MURFREESBORO, Tenn. — The sounds — recent MTSU graduate Megan Johnson singing pop tunes, the nearby Honors College bell tower chiming on the hour and people’s voices — were refreshing and needed.
It has been two years since in-person CUSTOMS had been held on campus. The COVID-19 pandemic temporarily paused the traditional way MTSU welcomes new students last spring and summer.
Orientation will continue until early August for more than 4,000 combined freshmen and transfers students. To view the complete schedule, dates and more, go here.
Departments and student organizations with their own tents lined the green space outside the Student Union for the May 13 session, as new students and family members — all still required to wear face coverings and social distance — learned more about MTSU before heading home to schedule their classes virtually the following day.
“We’re really excited to have people on campus this year,” said Gina Poff, director of New Student and Family Programs. “The ability to have people here and to interact with them is exciting for us this year. We really missed people last year.”
Poff said the on-campus aspect “is the exciting piece because we get to share and show our university off to our new students. … They’ll feel confident about coming back to campus in August and starting their freshman or their transfer years here.”
The Blue Zoo student pep organization, the MTSU Parent & Family Association, MTSU Phillips Bookstore and many more met students and provided free items for the new students.
Micah Davis of Knoxville, Tennessee, who has a 3.7 GPA and plans to study audio production, said he “enjoyed the whole orientation” and “a lot of cool things” piqued his interest.
“The recording industry people talked about what I can do starting the first day (on campus),” said Davis, a South-Doyle High School student who wrapped up his senior year in December and visited MTSU with his mother, Laronda Turman. “They said how they are here to help you and how this field is more about collaboration than competition.”
Homeschooled senior Jordan Cormier, 16, of Franklin, Tennessee, will study computer science this fall. He likes the “overall community (atmosphere).
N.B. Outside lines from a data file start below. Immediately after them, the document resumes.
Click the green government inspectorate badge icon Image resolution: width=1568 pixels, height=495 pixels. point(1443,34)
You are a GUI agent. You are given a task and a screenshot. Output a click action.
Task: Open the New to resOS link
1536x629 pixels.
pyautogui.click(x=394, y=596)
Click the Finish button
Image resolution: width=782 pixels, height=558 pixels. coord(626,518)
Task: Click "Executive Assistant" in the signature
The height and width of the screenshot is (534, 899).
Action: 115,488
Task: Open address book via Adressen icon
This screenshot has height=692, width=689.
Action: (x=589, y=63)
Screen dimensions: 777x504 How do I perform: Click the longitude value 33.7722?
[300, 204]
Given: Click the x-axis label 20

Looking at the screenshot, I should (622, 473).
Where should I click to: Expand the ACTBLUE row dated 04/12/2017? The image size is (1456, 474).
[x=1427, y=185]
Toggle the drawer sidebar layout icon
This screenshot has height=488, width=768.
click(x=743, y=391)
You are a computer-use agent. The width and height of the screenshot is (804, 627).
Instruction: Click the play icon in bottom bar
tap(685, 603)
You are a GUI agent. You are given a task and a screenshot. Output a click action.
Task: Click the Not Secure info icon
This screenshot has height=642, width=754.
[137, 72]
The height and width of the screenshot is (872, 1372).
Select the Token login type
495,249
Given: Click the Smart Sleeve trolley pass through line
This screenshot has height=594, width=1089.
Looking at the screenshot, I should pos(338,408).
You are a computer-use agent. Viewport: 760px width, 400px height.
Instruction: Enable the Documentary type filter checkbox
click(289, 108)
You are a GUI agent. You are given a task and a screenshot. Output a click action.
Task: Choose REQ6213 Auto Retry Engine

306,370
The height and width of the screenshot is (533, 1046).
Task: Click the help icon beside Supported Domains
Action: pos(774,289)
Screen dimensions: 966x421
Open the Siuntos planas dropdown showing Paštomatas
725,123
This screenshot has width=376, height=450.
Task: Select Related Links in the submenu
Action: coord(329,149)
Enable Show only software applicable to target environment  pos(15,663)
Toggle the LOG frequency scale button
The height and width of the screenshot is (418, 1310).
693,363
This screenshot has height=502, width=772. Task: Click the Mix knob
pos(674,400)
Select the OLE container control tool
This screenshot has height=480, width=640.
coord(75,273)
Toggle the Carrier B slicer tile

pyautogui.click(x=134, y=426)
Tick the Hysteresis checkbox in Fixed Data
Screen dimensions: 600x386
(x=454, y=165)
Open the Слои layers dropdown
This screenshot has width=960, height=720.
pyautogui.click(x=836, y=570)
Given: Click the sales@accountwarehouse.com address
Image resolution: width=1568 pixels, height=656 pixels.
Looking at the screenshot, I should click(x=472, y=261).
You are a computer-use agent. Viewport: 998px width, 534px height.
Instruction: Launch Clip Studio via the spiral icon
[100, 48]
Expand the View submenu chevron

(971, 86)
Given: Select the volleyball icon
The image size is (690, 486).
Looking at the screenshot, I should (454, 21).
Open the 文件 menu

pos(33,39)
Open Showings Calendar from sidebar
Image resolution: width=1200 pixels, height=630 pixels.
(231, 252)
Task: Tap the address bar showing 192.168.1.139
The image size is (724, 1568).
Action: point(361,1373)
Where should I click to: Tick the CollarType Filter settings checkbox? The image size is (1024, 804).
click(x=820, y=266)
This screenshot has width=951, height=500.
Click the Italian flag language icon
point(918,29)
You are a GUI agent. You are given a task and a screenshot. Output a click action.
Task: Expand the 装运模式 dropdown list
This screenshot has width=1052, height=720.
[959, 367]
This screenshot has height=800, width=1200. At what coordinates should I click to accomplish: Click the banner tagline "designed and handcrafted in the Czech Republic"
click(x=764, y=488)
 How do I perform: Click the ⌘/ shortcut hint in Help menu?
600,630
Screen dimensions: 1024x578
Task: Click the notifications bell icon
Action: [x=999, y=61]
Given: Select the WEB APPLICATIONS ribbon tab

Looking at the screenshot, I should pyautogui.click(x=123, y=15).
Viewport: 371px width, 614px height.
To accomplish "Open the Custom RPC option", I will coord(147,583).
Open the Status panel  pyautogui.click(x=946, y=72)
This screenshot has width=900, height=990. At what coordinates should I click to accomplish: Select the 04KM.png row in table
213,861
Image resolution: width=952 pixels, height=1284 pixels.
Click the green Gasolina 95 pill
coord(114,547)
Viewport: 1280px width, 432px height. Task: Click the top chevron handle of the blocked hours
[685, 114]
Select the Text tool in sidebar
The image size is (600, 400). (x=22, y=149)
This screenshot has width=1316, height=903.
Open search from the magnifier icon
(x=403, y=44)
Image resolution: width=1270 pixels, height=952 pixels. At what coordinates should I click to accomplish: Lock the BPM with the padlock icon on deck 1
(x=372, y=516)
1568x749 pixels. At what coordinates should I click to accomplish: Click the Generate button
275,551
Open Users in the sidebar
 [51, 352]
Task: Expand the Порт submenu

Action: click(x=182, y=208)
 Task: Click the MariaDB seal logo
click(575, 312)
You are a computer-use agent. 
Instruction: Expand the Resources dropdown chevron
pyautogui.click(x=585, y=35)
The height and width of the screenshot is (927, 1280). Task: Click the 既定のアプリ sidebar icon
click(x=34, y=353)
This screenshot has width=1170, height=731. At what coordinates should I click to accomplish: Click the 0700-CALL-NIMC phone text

People will tell you where to go if you are lost.” He and his mother, Nicole Cormier, learned about the Campus Recreation Center from Director Charlie Gregory.
Marjaleona Mossett, 17, of Nashville, Tennessee, and a KIPP Collegiate Academy senior, said she’s undecided on a major, but leaning toward sociology. She heard about MTSU Fraternity and Sorority Life from junior Maddie Vernon, a speech pathology major from Trenton, Tennessee.
Catico Armstrong, 18, a Nashville Overton High senior at CUSTOMS with mom Sabrina Jones, plans to study animal science, eventually phasing into exotic animals. “I’m excited to meet everyone and get involved with them. This (being at MTSU) will be good for me.”
Riverdale High senior Seanari Vega of Murfreesboro, attending with brother-in-law and MTSU alumnus Claude Armstrong and planning to study business, said she’s “pretty excited” about her new chapter and, “hopefully, will make friends easily.”